Here's what happens to me, and maybe this has happened to some of you in this room. I swear this is a true story. And uncannily, it turns out that for many other people, they can tell exactly the same story. So I know it's not just in my head. It's not just about me. I'll be walking down the street minding my own business, and coming the other way there on the sidewalk will be a kid, just a boy, I don't know, seven years old, eight years old. And he gets to within 30, 25 feet of me, and he sees me, and he stops, and he smiles, and as soon as I notice that he's staring at me, I can predict what will happen next. Maybe you can too. He's going to strike a pose, you know, a karate, kung fu, martial arts pose. Right there out on the sidewalk, he wants to challenge me to a fight. You know, it's sort of ching, chong, something or the other, you know, some howling and hissing, and then he'll sort of kick or punch at the air, and then laughing, he'll turn around and run away. Now I could chase this kid down the sidewalk and collar him and say, "You're a bigot." But I would never do that. I wouldn't do that because I know this is nothing. It's a joke. It's a prank. It's trivial. He'll have forgotten it by tomorrow.
He doesn't realize how traumatic it was for me when I was his age not that long ago, and I used to get challenged to kung fu matches every day on the playground as kids would say to me such things as, "Are your parents communists? "Do you eat dogs? How can you see with eyes like that?" And so on and so forth. And, you know, as I watched this kid scurry off, I realized, there's no doubt that what he does, innocent though it may be, that it's about race. Why do I say that? Because I notice he doesn't go up to every adult to challenge them to a kung fu match. It's only if he sees someone who looks like me with this texture of hair, shape of eye, color of skin. Even if I'm wearing a coat and tie, he's pretty sure I've got a black belt on underneath, right? But I don't blame him because, well, as a kid, he watches TV. He goes to the movies, right? And if he sees someone who looks like me on the screen for more than two seconds, what is it I'm doing? Breaking cinder blocks with my head, right? It's Crouching Tiger, Hidden Dragon. So when I go by, and he says, "Yo, what's up, Jackie Chan?" Of course, that's what he's prompted to do, as if he's following a script.
That's what a stereotype is. It's a script. It tells us how other people will behave and how we in turn should react to them. And so he has these images rattling around in the back of his head just as I do, just as we all do, images that are about race and ethnicity. And so when he encounters someone, naturally, that's how he'll react to them without even noticing that what he's doing is indeed about race. You know, sometimes I am tempted to chase the kid down and say, "You know, if you're gonna dis me, at least get some new material. I've seen this 100 times before. You're not even any good at it." Right? And the truth is, I can shrug this off. We can laugh about it easily enough as we share a fine meal here.

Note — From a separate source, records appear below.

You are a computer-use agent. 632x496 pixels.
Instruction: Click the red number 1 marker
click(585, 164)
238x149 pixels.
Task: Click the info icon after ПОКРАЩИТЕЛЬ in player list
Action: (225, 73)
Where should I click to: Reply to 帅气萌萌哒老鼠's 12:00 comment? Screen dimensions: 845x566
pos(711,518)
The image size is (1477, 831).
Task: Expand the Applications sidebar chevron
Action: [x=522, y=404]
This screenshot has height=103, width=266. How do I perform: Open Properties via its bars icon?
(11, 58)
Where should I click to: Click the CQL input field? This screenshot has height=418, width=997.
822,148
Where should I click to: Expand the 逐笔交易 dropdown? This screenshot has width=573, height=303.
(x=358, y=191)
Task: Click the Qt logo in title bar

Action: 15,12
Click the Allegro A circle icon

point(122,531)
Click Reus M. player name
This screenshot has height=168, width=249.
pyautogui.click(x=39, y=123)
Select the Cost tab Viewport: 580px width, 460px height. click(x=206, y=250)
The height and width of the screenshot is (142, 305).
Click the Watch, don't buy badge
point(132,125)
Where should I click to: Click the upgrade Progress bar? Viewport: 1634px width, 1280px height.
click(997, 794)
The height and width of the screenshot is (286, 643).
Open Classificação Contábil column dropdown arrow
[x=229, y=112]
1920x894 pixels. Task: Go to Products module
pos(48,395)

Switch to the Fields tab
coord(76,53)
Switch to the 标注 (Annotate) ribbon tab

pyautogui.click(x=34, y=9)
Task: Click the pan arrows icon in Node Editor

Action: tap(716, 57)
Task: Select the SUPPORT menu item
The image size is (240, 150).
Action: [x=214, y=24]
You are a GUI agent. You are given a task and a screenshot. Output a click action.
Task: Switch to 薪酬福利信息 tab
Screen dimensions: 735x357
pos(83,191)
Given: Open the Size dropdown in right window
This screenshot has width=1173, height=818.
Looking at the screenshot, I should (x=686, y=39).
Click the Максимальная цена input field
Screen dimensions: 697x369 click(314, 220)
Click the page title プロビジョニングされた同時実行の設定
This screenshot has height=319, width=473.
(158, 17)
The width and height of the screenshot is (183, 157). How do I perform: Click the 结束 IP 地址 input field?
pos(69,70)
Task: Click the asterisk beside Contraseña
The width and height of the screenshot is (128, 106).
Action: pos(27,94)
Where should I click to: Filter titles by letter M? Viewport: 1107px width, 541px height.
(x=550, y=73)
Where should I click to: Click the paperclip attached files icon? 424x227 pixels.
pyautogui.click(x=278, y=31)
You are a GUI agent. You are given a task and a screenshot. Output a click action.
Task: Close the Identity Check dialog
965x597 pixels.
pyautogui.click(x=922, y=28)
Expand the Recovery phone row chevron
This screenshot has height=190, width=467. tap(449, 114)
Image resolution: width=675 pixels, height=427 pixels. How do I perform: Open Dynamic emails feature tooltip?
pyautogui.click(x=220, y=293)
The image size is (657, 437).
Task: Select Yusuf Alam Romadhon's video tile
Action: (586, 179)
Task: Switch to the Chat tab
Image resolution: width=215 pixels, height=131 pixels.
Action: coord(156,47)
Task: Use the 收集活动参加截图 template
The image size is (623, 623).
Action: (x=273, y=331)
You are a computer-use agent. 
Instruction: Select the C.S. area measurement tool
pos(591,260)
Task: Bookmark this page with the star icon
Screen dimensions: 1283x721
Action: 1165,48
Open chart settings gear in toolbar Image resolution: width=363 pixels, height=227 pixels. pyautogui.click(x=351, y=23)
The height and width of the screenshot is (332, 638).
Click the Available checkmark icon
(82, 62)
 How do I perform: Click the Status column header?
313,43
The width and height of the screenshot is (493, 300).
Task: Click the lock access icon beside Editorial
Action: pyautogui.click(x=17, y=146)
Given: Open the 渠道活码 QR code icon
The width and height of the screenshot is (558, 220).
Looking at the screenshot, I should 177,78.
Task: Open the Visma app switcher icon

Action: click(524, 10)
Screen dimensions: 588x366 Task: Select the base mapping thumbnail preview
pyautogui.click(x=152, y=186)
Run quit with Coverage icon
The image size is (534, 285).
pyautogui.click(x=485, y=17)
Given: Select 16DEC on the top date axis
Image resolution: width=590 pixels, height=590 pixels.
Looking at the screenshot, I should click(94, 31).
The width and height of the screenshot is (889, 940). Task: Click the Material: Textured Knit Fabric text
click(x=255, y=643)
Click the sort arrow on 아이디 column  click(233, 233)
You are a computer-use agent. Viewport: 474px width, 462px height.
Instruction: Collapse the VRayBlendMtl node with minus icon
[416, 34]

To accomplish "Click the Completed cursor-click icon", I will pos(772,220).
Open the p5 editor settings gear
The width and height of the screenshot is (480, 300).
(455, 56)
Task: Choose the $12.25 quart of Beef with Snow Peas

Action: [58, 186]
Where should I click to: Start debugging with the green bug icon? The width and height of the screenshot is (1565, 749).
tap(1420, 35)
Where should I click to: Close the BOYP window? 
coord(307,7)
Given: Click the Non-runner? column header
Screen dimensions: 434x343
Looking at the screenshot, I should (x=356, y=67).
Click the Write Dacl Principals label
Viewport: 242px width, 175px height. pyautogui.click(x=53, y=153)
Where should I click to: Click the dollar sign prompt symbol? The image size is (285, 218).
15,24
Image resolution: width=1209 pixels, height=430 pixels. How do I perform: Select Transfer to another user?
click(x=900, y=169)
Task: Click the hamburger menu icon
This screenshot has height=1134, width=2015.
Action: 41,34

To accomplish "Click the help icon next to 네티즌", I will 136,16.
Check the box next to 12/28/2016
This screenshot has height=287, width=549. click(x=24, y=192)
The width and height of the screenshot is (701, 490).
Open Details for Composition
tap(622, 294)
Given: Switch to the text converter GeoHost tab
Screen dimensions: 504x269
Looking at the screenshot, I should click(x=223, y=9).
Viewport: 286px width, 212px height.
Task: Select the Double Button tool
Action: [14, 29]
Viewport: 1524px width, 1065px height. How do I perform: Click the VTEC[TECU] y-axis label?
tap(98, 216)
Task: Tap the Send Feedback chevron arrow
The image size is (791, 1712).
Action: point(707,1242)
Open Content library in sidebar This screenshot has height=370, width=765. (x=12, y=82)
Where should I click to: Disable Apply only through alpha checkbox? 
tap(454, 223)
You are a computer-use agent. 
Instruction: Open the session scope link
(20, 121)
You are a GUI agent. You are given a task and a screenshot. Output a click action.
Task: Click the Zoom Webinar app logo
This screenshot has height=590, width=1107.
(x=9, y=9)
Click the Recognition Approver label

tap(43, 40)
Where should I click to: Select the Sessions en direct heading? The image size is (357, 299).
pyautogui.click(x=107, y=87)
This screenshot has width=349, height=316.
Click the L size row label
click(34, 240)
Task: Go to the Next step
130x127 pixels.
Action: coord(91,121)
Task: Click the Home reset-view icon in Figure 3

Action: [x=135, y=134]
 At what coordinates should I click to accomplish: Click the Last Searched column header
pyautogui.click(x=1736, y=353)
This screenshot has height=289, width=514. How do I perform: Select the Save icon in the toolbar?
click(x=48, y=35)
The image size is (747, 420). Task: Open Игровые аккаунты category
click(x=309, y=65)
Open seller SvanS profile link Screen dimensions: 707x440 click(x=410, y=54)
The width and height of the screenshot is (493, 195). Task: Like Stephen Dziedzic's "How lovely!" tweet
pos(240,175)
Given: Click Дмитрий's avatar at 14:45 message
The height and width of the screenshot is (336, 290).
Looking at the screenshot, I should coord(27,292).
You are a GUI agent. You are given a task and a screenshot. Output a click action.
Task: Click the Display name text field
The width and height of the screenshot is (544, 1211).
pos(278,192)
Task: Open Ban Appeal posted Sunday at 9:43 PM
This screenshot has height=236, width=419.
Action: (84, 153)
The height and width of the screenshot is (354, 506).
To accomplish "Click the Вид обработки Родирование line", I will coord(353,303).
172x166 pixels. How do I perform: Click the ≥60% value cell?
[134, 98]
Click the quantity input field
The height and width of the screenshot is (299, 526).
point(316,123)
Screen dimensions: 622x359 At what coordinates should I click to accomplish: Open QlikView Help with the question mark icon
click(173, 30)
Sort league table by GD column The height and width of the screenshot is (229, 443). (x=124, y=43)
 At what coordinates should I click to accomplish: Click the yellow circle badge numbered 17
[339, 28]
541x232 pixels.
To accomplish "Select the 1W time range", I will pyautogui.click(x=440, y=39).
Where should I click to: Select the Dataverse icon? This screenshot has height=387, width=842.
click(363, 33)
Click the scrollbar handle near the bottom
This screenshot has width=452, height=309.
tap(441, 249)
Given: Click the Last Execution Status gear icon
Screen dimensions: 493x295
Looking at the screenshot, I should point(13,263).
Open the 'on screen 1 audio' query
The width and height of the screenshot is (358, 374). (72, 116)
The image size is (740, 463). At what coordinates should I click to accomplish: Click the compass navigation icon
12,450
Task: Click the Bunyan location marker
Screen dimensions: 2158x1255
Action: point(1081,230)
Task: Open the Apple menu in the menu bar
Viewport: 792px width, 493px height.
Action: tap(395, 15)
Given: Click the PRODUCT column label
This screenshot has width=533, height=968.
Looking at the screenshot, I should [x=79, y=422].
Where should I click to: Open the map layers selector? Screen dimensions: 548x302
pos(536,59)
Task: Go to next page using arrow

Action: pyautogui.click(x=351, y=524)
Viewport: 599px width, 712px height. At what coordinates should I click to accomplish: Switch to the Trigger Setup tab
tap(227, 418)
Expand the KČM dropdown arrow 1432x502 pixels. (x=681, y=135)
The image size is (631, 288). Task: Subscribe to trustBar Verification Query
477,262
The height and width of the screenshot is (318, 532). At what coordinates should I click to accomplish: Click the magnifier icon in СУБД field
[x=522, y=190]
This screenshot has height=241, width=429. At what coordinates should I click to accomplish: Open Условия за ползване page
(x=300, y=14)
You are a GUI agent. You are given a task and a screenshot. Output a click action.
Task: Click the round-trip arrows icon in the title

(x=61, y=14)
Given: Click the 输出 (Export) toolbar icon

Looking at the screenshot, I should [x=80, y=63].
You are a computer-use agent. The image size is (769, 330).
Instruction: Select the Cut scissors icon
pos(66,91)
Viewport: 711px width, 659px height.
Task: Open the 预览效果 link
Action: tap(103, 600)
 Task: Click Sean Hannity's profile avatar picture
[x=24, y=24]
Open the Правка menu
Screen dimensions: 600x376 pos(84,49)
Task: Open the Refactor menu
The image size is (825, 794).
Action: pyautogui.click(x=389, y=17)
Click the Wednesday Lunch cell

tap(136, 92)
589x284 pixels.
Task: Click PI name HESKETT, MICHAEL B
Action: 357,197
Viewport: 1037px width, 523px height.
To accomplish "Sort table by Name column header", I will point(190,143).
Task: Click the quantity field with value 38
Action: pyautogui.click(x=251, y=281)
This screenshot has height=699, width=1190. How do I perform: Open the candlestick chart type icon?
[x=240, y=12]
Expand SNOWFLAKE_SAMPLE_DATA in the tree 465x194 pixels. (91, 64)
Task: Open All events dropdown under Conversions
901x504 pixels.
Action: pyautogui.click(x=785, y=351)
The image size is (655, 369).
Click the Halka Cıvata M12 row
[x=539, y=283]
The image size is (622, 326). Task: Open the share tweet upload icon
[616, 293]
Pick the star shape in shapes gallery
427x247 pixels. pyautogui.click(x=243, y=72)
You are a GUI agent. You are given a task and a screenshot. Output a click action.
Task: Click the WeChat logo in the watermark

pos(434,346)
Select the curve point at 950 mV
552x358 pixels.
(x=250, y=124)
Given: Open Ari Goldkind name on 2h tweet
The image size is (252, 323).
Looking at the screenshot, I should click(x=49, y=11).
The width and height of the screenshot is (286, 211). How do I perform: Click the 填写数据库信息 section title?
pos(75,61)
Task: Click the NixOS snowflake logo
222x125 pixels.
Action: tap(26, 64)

But I wonder what it tells us. I wonder what it signals to us about the way race works. For someday, that child will be in a different situation. He won't just be doing karate moves to some stranger on the street. I'm never going to see him again. But instead maybe he'll be in a very different role. Maybe he'll be an employer interviewing someone for a job, and he'll meet that Asian candidate. Maybe he'll think to himself fondly about Bruce Lee or Jet Li or whatever martial arts movie he saw at the Sunday matinee, or maybe he'll hear an accent where there isn't one, or he'll think, "Oh, this person's "going to be good at math and science, but maybe not as a leader, maybe not someone who will fit in and be comfortable here with the rest of us." And so I wonder if as he goes through life, if he doesn't form a relationship meaningfully, as an equal, as a peer, as a friend, one-on-one, with someone of a different background who may, as it turns out, have exactly the same interests that he has, what it will do for the way he sees the world through this lens of race.
"So that's why," I explain to my friends, "I care." It's because I can't help myself, because we can't help ourselves, because as we go through life, invariably we find that others—in moments we least expect it—when we're just innocently standing in line at the movie theater waiting to buy a ticket, or wherever we are, running our errands for the day, at work or at school—suddenly it sneaks up on us in this way.
So what I did was, I wrote a book. I wrote this book, Yellow: Race in America Beyond Black and White, and it makes just two points. As a law professor, of course, it took me 400 pages to make two points. But that's what I'd like to share with you today, just two arguments, two thoughts, two suggestions about race, and you can tell me whether you find this persuasive. We have a Q&A session after this, and I hope to engage in dialogue because it is dialogue that is at the heart of this diverse democracy of ours. But for now, the two points are, first, that race is not literally black-and-white, and second, that race is not figuratively, symbolically, metaphorically black-and-white.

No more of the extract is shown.